Baghdad is also expected to stop all kinds of collaboration with Kurdistan if Masoud calls for an independent state. Kurds living under the central government face an unknown future, even if most Shia politicians in power have Kurdish origins. No future financial support will be granted and the central government in Baghdad may prevent any aircraft from reaching Kurdistan, a State surrounded by land and without access to the sea. It will be a silent war against Kurdistan, the real war against ISIS will not be over.
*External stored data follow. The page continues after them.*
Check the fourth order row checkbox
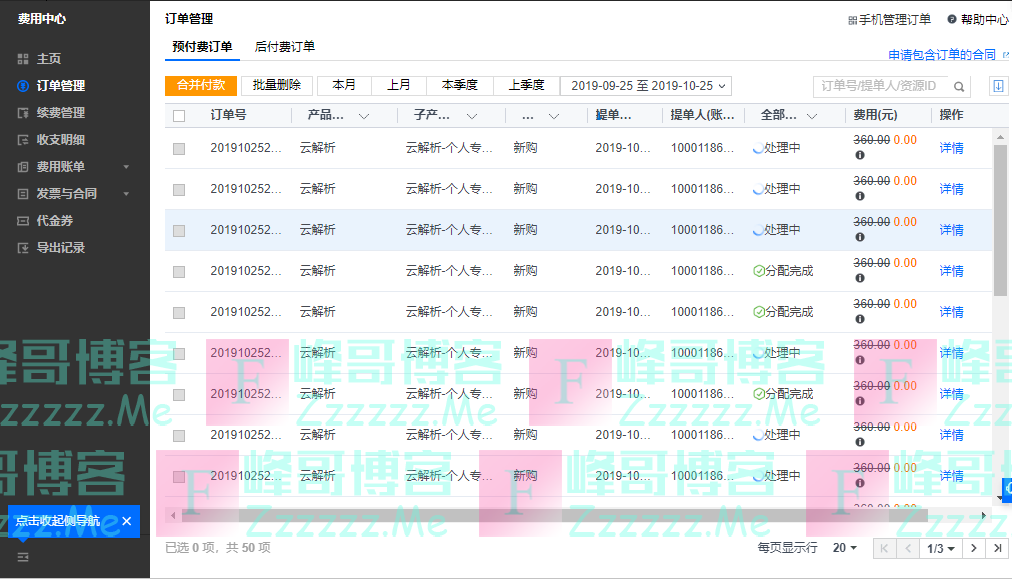This screenshot has width=1012, height=580. pos(179,271)
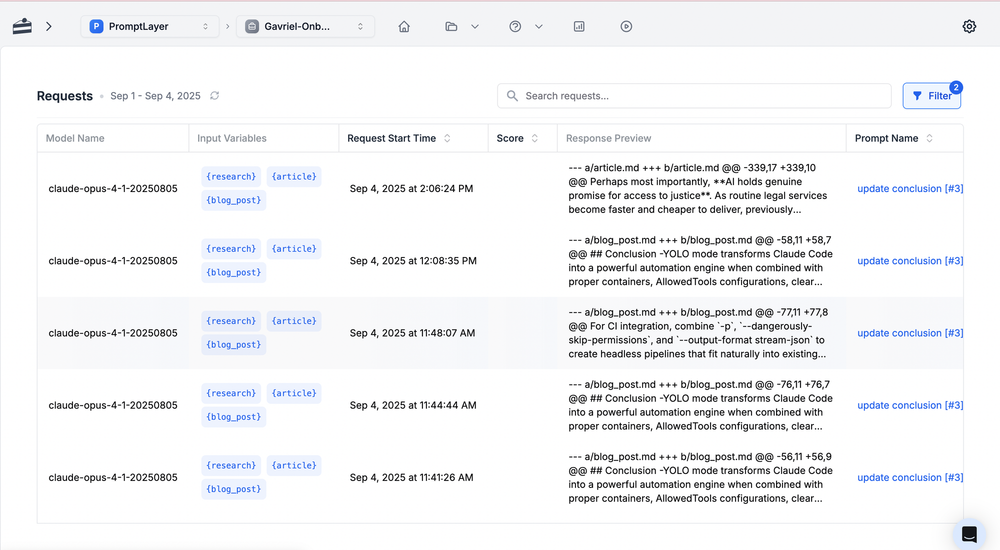Open the Gavriel-Onb... project dropdown
Image resolution: width=1000 pixels, height=550 pixels.
tap(305, 27)
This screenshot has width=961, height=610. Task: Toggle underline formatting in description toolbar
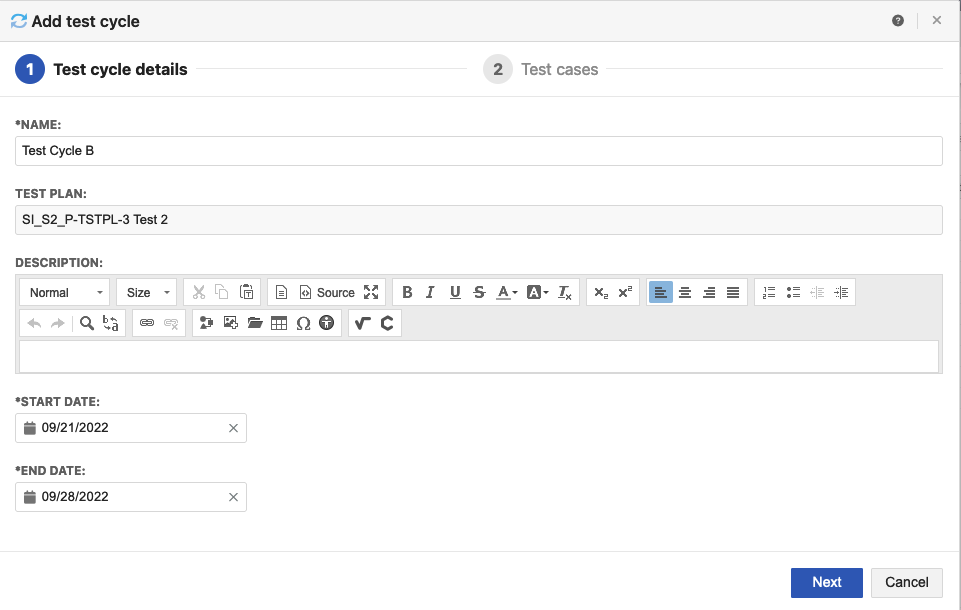point(455,292)
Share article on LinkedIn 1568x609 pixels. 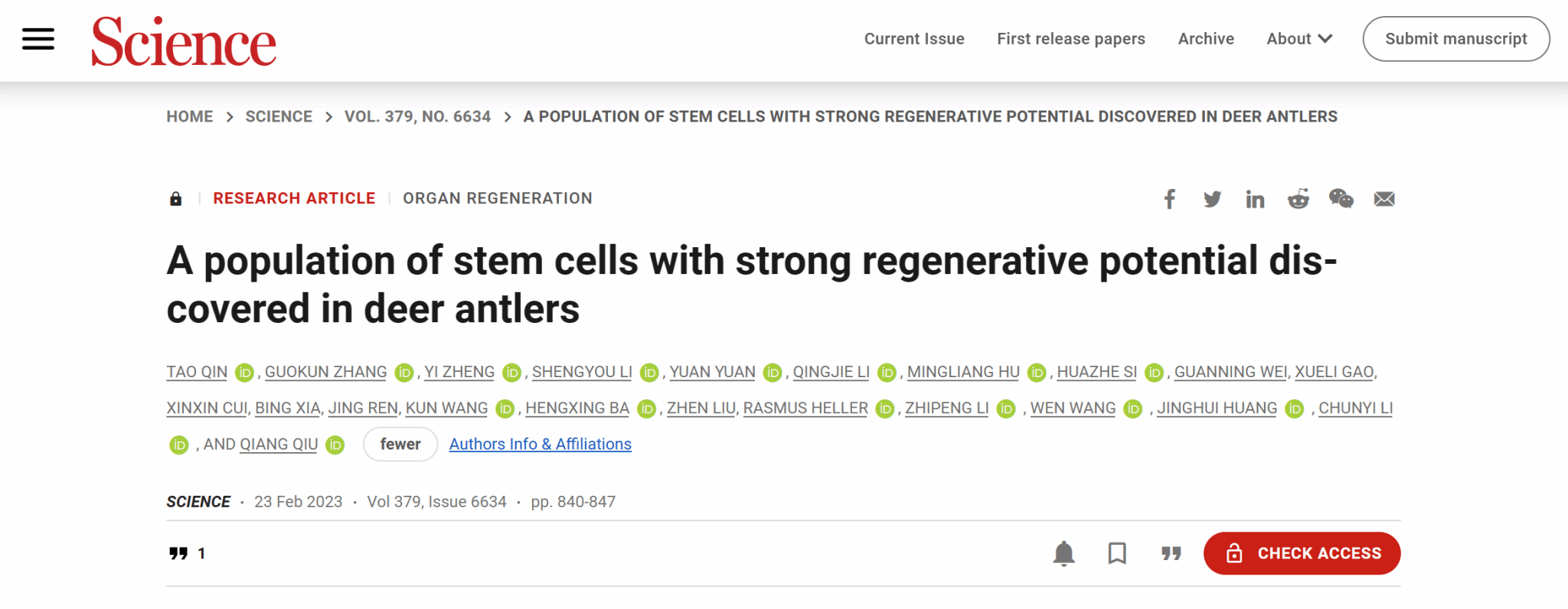(1255, 200)
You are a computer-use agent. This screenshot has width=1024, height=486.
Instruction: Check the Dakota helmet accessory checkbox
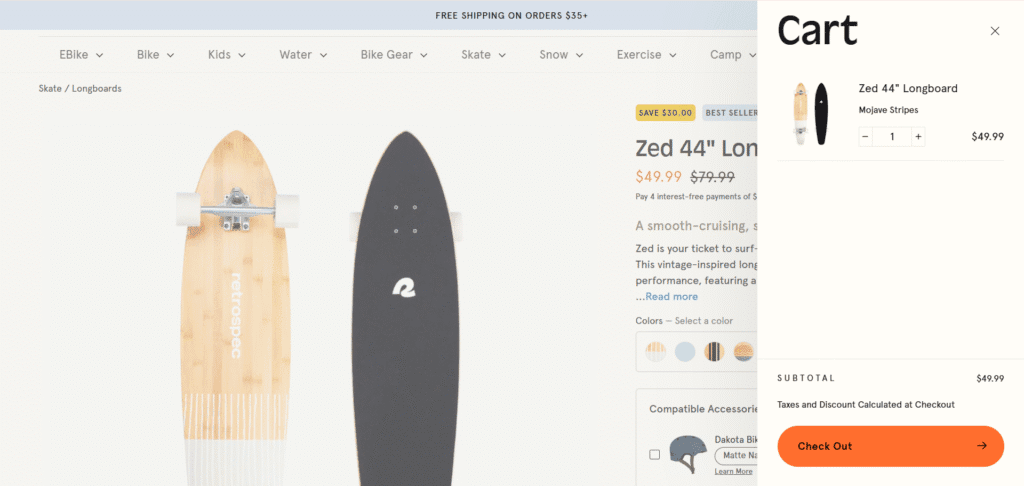pyautogui.click(x=654, y=454)
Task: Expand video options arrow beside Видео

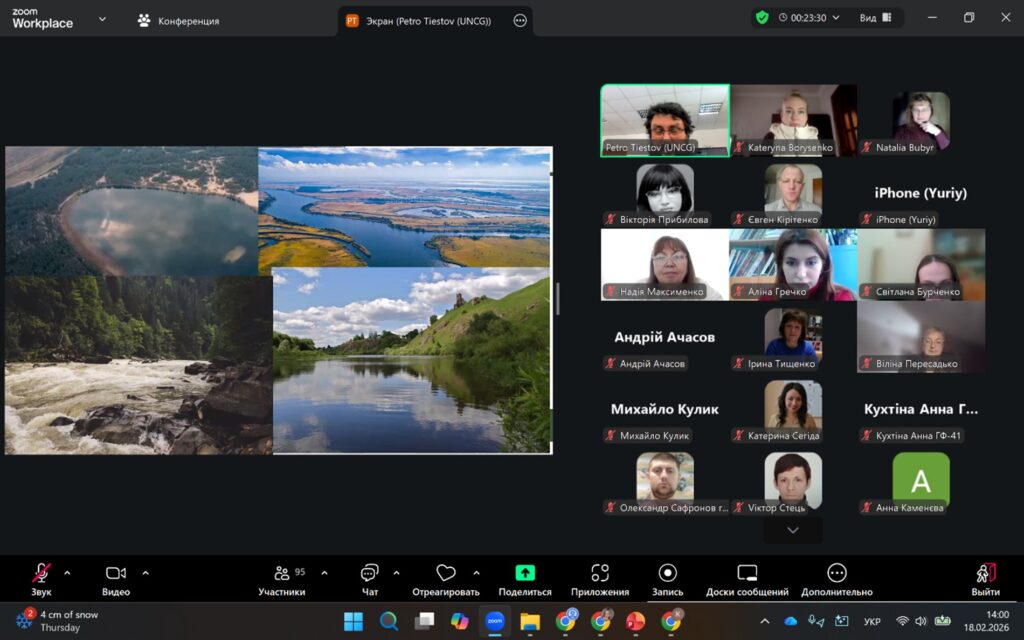Action: 146,573
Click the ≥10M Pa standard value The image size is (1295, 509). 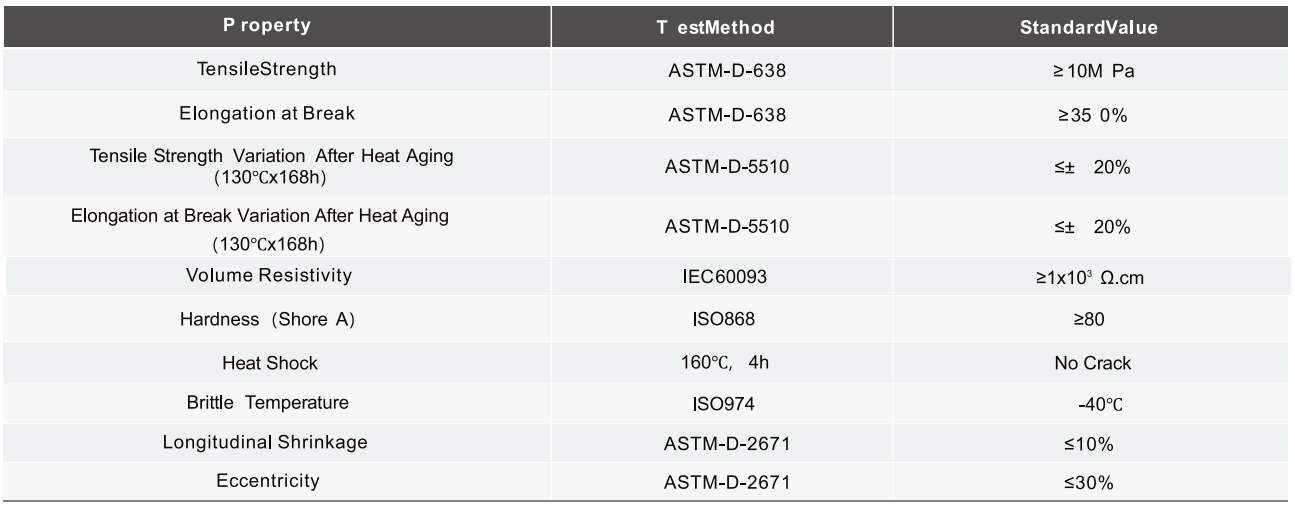tap(1089, 73)
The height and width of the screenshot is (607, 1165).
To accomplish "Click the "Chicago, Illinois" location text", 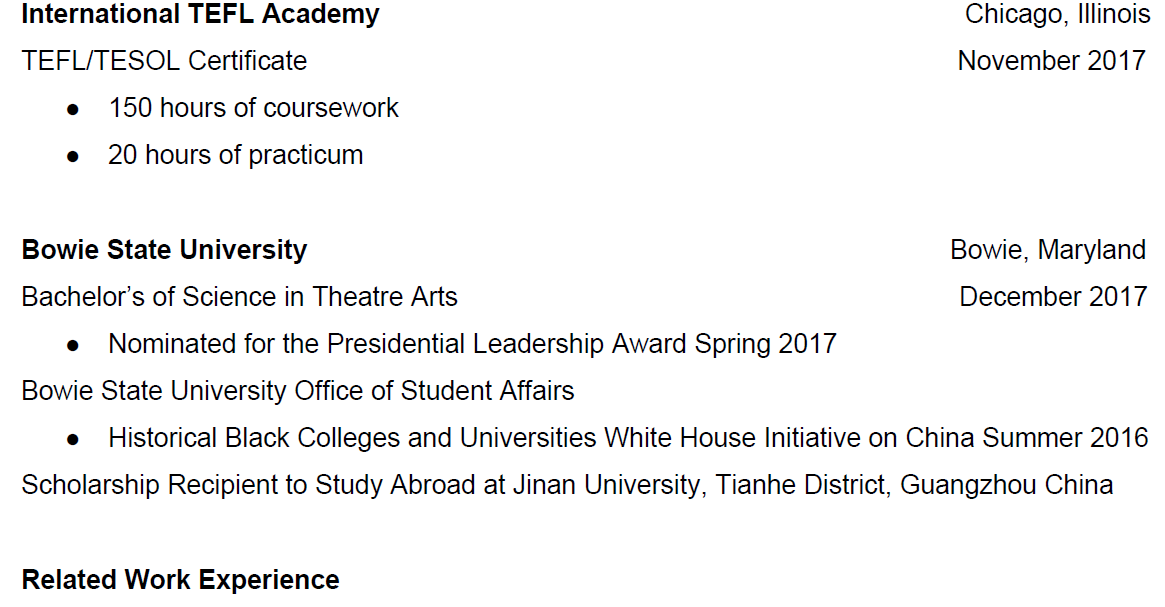I will point(1057,15).
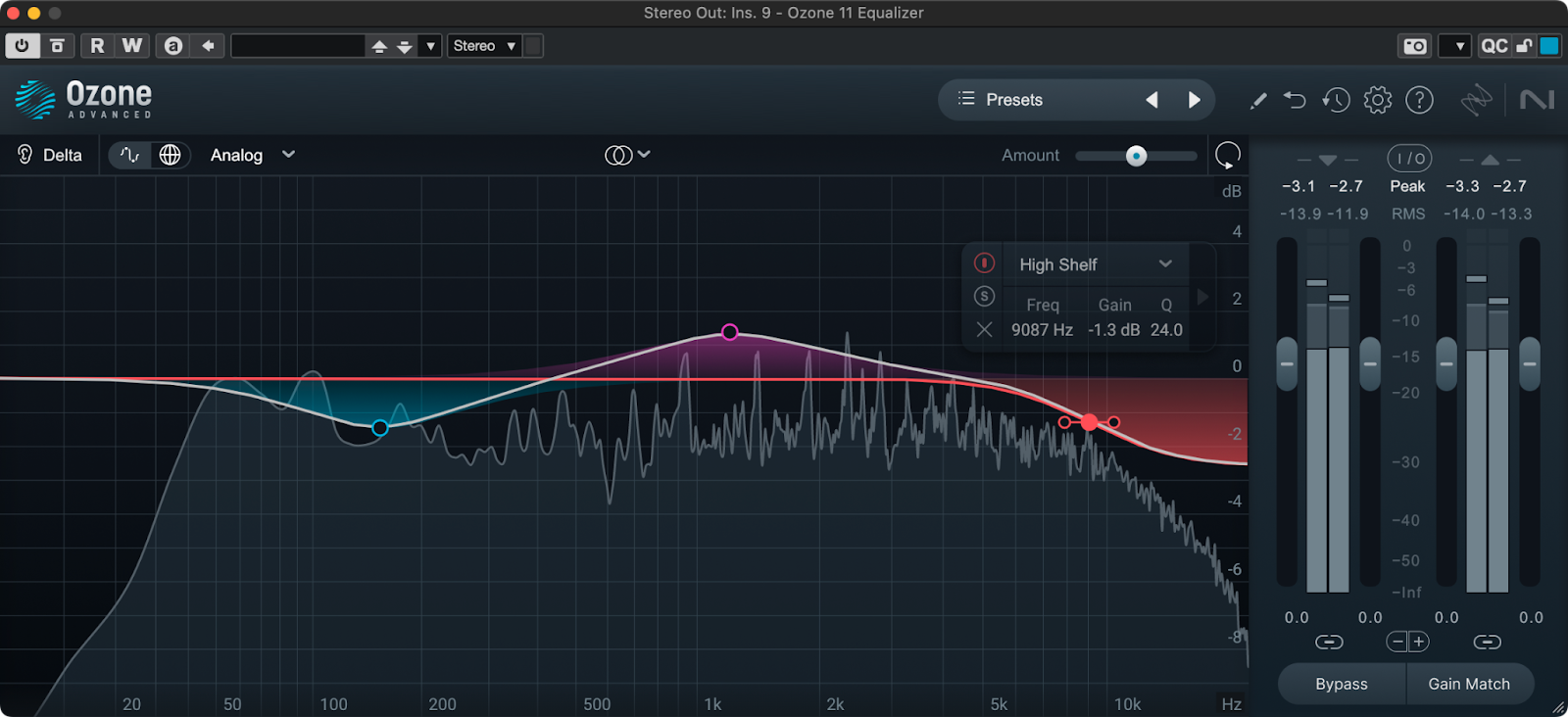Click the Amount slider handle
The width and height of the screenshot is (1568, 717).
pos(1136,156)
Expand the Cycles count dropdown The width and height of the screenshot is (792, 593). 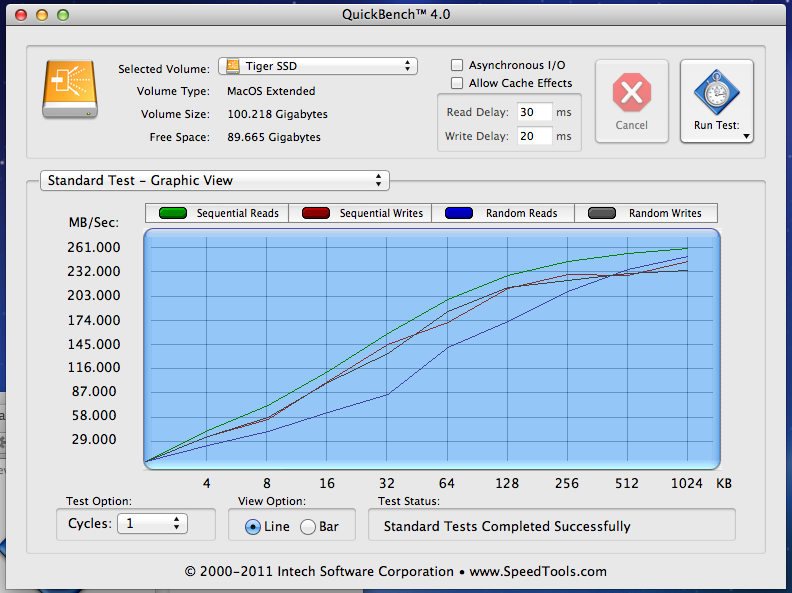tap(152, 523)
The PMU may prevent the Peshmerga from recovering disputed areas, leaving Erbil as a state with continuing insecurity.

The Gulf countries will definitely support a partition of Iraq and Syria because that would give them what they have lost in Bilad al-Sham and Mesopotamia through many years of war. Saudi Arabia failed to divide Iraq by creating a Sunni State and failed to overthrow Bashar al-Assad by allowing Sunni extremists to take control of the country.

If the Kurds declare independence Kurdistan is expected to suffer serious recession, but the countries of the region, mainly Saudi Arabia, will be happy to help by attracting the Kurds into their orbit. In fact, Saleh Muslim already took this path: soon we will have Barzani praising Saudi Arabia.

Masoud Barzani needs to prepare solid ground before any independent Kurdistan adventure. He is sending envoys to Baghdad, Tehran, Ankara and the GCC to get feedback from these capitals about his independence project. He is also saying the referendum doesn’t mean immediate independence: it is only a question of timing. But this perilously premature announcement may prevent the future Kurdish generation from ever fulfilling their dream of a State.

Saudi Arabia, Israel and the US are not in themselves enough to secure and protect a prosperous and peaceful Kurdish State because the timing – amazingly seen by Barzani to be the best opportunity – could not be worse. The situation remains so volatile that every single move could take off in a dramatic direction, and reshape the entire Middle East. What is common between the 25th of September 2017 referendum and the 2005 referendum is that both should remain stored in a drawer.